══ Information given ══
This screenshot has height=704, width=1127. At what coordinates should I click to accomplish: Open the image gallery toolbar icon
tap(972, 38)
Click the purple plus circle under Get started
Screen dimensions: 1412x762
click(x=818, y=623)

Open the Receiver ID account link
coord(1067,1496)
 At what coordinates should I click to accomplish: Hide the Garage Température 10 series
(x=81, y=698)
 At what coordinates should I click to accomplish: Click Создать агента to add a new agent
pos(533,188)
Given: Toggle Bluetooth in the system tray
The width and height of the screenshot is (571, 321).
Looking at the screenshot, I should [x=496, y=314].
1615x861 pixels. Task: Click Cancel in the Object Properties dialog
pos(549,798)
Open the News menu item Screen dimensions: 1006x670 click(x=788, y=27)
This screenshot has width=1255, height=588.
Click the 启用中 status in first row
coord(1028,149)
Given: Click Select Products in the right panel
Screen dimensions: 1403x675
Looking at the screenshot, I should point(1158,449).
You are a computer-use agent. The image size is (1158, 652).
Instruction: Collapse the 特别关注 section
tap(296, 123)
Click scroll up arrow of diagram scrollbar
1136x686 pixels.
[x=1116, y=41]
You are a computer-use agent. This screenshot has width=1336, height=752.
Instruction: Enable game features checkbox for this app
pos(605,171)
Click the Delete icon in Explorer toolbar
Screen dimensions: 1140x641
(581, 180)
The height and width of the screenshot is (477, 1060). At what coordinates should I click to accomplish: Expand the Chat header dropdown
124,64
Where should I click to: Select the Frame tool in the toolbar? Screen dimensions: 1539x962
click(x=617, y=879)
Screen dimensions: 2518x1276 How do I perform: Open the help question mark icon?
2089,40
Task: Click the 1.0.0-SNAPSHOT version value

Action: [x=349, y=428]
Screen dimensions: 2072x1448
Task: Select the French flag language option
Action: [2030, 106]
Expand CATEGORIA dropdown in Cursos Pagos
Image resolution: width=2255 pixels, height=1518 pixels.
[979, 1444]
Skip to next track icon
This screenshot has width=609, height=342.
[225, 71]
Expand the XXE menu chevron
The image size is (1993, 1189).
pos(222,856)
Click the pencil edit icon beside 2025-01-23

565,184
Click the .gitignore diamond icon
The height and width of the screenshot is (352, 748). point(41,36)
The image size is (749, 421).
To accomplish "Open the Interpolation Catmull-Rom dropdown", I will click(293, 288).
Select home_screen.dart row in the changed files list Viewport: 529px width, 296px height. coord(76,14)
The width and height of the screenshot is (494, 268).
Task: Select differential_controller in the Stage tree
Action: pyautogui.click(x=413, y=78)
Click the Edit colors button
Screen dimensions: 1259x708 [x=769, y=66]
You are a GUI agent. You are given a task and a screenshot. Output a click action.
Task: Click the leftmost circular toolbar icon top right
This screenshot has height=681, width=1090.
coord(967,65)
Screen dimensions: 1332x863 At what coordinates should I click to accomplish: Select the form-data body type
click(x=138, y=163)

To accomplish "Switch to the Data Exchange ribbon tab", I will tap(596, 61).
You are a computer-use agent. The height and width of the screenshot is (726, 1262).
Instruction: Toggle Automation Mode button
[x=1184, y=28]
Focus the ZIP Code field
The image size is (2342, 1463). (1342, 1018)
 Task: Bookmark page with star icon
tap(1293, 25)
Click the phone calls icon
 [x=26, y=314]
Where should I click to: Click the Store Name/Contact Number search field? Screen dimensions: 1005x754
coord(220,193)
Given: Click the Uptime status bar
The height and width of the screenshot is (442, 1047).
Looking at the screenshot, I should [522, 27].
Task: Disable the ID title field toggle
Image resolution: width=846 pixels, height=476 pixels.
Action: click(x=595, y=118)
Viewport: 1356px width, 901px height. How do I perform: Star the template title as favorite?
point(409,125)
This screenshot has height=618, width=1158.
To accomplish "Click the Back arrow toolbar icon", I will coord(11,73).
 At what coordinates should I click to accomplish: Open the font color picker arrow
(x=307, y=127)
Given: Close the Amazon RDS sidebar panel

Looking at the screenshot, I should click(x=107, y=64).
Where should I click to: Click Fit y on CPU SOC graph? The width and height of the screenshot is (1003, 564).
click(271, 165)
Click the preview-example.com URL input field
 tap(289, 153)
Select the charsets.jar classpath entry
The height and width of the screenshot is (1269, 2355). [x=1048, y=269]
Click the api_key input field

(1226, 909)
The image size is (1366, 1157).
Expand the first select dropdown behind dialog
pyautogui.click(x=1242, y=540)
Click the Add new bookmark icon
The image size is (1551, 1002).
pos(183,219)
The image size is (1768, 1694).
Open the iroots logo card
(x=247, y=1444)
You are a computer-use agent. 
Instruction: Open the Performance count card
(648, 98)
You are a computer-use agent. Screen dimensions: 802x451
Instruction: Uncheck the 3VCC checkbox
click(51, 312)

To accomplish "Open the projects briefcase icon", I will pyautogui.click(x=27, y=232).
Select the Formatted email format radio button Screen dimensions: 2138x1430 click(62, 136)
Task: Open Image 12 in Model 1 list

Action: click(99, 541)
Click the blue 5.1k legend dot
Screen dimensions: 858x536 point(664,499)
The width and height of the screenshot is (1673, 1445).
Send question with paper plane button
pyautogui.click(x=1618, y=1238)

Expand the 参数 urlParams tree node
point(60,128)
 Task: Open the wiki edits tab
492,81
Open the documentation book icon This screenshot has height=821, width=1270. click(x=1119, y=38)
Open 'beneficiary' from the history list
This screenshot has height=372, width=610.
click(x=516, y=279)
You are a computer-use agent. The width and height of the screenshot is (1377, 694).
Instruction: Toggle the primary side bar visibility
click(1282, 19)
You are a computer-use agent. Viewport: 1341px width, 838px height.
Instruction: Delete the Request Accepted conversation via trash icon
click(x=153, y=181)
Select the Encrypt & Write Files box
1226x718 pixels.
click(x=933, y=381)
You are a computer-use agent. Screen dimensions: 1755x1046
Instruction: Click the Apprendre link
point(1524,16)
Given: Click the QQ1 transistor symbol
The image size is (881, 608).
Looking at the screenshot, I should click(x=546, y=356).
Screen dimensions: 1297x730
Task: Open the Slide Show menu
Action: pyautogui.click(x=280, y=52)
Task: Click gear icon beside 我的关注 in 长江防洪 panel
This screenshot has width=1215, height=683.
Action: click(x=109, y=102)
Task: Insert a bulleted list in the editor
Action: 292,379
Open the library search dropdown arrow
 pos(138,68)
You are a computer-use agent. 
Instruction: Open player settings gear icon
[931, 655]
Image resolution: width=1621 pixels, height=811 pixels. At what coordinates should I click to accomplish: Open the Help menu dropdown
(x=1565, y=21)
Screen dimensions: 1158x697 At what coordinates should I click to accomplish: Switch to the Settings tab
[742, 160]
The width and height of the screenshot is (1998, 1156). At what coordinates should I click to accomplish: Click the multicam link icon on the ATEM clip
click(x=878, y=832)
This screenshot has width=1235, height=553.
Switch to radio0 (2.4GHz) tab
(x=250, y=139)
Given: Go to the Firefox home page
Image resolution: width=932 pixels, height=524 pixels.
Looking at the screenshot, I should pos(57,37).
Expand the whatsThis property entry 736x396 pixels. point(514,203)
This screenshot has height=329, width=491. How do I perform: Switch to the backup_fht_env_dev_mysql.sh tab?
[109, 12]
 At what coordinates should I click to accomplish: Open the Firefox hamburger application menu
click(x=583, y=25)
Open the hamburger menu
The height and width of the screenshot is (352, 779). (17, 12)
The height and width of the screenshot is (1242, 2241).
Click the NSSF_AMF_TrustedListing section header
═══
— About this task —
Would you be able to transcribe every line of the data exactly?

— Response for this exercise —
This screenshot has height=704, width=1127. At what coordinates should I click to accomplish: Open the image gallery toolbar icon
tap(972, 38)
Click the purple plus circle under Get started
Screen dimensions: 1412x762
click(x=818, y=623)

Open the Receiver ID account link
coord(1067,1496)
 At what coordinates should I click to accomplish: Hide the Garage Température 10 series
(x=81, y=698)
 At what coordinates should I click to accomplish: Click Создать агента to add a new agent
pos(533,188)
Given: Toggle Bluetooth in the system tray
The width and height of the screenshot is (571, 321).
Looking at the screenshot, I should [x=496, y=314].
1615x861 pixels. Task: Click Cancel in the Object Properties dialog
pos(549,798)
Open the News menu item Screen dimensions: 1006x670 click(x=788, y=27)
This screenshot has width=1255, height=588.
Click the 启用中 status in first row
coord(1028,149)
Given: Click Select Products in the right panel
Screen dimensions: 1403x675
Looking at the screenshot, I should point(1158,449).
You are a computer-use agent. The image size is (1158, 652).
Instruction: Collapse the 特别关注 section
tap(296, 123)
Click scroll up arrow of diagram scrollbar
1136x686 pixels.
[x=1116, y=41]
You are a computer-use agent. This screenshot has width=1336, height=752.
Instruction: Enable game features checkbox for this app
pos(605,171)
Click the Delete icon in Explorer toolbar
Screen dimensions: 1140x641
(581, 180)
The height and width of the screenshot is (477, 1060). At what coordinates should I click to accomplish: Expand the Chat header dropdown
124,64
Where should I click to: Select the Frame tool in the toolbar? Screen dimensions: 1539x962
click(x=617, y=879)
Screen dimensions: 2518x1276 How do I perform: Open the help question mark icon?
2089,40
Task: Click the 1.0.0-SNAPSHOT version value

Action: [x=349, y=428]
Screen dimensions: 2072x1448
Task: Select the French flag language option
Action: [2030, 106]
Expand CATEGORIA dropdown in Cursos Pagos
Image resolution: width=2255 pixels, height=1518 pixels.
[979, 1444]
Skip to next track icon
This screenshot has width=609, height=342.
[225, 71]
Expand the XXE menu chevron
The image size is (1993, 1189).
pos(222,856)
Click the pencil edit icon beside 2025-01-23

565,184
Click the .gitignore diamond icon
The height and width of the screenshot is (352, 748). point(41,36)
The image size is (749, 421).
To accomplish "Open the Interpolation Catmull-Rom dropdown", I will click(293, 288).
Select home_screen.dart row in the changed files list Viewport: 529px width, 296px height. coord(76,14)
The width and height of the screenshot is (494, 268).
Task: Select differential_controller in the Stage tree
Action: pyautogui.click(x=413, y=78)
Click the Edit colors button
Screen dimensions: 1259x708 [x=769, y=66]
You are a GUI agent. You are given a task and a screenshot. Output a click action.
Task: Click the leftmost circular toolbar icon top right
This screenshot has height=681, width=1090.
coord(967,65)
Screen dimensions: 1332x863 At what coordinates should I click to accomplish: Select the form-data body type
click(x=138, y=163)

To accomplish "Switch to the Data Exchange ribbon tab", I will tap(596, 61).
You are a computer-use agent. The height and width of the screenshot is (726, 1262).
Instruction: Toggle Automation Mode button
[x=1184, y=28]
Focus the ZIP Code field
The image size is (2342, 1463). (1342, 1018)
 Task: Bookmark page with star icon
tap(1293, 25)
Click the phone calls icon
 [x=26, y=314]
Where should I click to: Click the Store Name/Contact Number search field? Screen dimensions: 1005x754
coord(220,193)
Given: Click the Uptime status bar
The height and width of the screenshot is (442, 1047).
Looking at the screenshot, I should [522, 27].
Task: Disable the ID title field toggle
Image resolution: width=846 pixels, height=476 pixels.
Action: click(x=595, y=118)
Viewport: 1356px width, 901px height. How do I perform: Star the template title as favorite?
point(409,125)
This screenshot has height=618, width=1158.
To accomplish "Click the Back arrow toolbar icon", I will coord(11,73).
 At what coordinates should I click to accomplish: Open the font color picker arrow
(x=307, y=127)
Given: Close the Amazon RDS sidebar panel

Looking at the screenshot, I should click(x=107, y=64).
Where should I click to: Click Fit y on CPU SOC graph? The width and height of the screenshot is (1003, 564).
click(271, 165)
Click the preview-example.com URL input field
 tap(289, 153)
Select the charsets.jar classpath entry
The height and width of the screenshot is (1269, 2355). [x=1048, y=269]
Click the api_key input field

(1226, 909)
The image size is (1366, 1157).
Expand the first select dropdown behind dialog
pyautogui.click(x=1242, y=540)
Click the Add new bookmark icon
The image size is (1551, 1002).
pos(183,219)
The image size is (1768, 1694).
Open the iroots logo card
(x=247, y=1444)
You are a computer-use agent. 
Instruction: Open the Performance count card
(648, 98)
You are a computer-use agent. Screen dimensions: 802x451
Instruction: Uncheck the 3VCC checkbox
click(51, 312)

To accomplish "Open the projects briefcase icon", I will pyautogui.click(x=27, y=232).
Select the Formatted email format radio button Screen dimensions: 2138x1430 click(62, 136)
Task: Open Image 12 in Model 1 list

Action: click(99, 541)
Click the blue 5.1k legend dot
Screen dimensions: 858x536 point(664,499)
The width and height of the screenshot is (1673, 1445).
Send question with paper plane button
pyautogui.click(x=1618, y=1238)

Expand the 参数 urlParams tree node
point(60,128)
 Task: Open the wiki edits tab
492,81
Open the documentation book icon This screenshot has height=821, width=1270. click(x=1119, y=38)
Open 'beneficiary' from the history list
This screenshot has height=372, width=610.
click(x=516, y=279)
You are a computer-use agent. The width and height of the screenshot is (1377, 694).
Instruction: Toggle the primary side bar visibility
click(1282, 19)
You are a computer-use agent. Viewport: 1341px width, 838px height.
Instruction: Delete the Request Accepted conversation via trash icon
click(x=153, y=181)
Select the Encrypt & Write Files box
1226x718 pixels.
click(x=933, y=381)
You are a computer-use agent. Screen dimensions: 1755x1046
Instruction: Click the Apprendre link
point(1524,16)
Given: Click the QQ1 transistor symbol
The image size is (881, 608).
Looking at the screenshot, I should click(x=546, y=356).
Screen dimensions: 1297x730
Task: Open the Slide Show menu
Action: pyautogui.click(x=280, y=52)
Task: Click gear icon beside 我的关注 in 长江防洪 panel
This screenshot has width=1215, height=683.
Action: click(x=109, y=102)
Task: Insert a bulleted list in the editor
Action: 292,379
Open the library search dropdown arrow
 pos(138,68)
You are a computer-use agent. 
Instruction: Open player settings gear icon
[931, 655]
Image resolution: width=1621 pixels, height=811 pixels. At what coordinates should I click to accomplish: Open the Help menu dropdown
(x=1565, y=21)
Screen dimensions: 1158x697 At what coordinates should I click to accomplish: Switch to the Settings tab
[742, 160]
The width and height of the screenshot is (1998, 1156). At what coordinates should I click to accomplish: Click the multicam link icon on the ATEM clip
click(x=878, y=832)
This screenshot has width=1235, height=553.
Switch to radio0 (2.4GHz) tab
(x=250, y=139)
Given: Go to the Firefox home page
Image resolution: width=932 pixels, height=524 pixels.
Looking at the screenshot, I should pos(57,37).
Expand the whatsThis property entry 736x396 pixels. point(514,203)
This screenshot has height=329, width=491. How do I perform: Switch to the backup_fht_env_dev_mysql.sh tab?
[109, 12]
 At what coordinates should I click to accomplish: Open the Firefox hamburger application menu
click(x=583, y=25)
Open the hamburger menu
The height and width of the screenshot is (352, 779). (17, 12)
The height and width of the screenshot is (1242, 2241).
Click the NSSF_AMF_TrustedListing section header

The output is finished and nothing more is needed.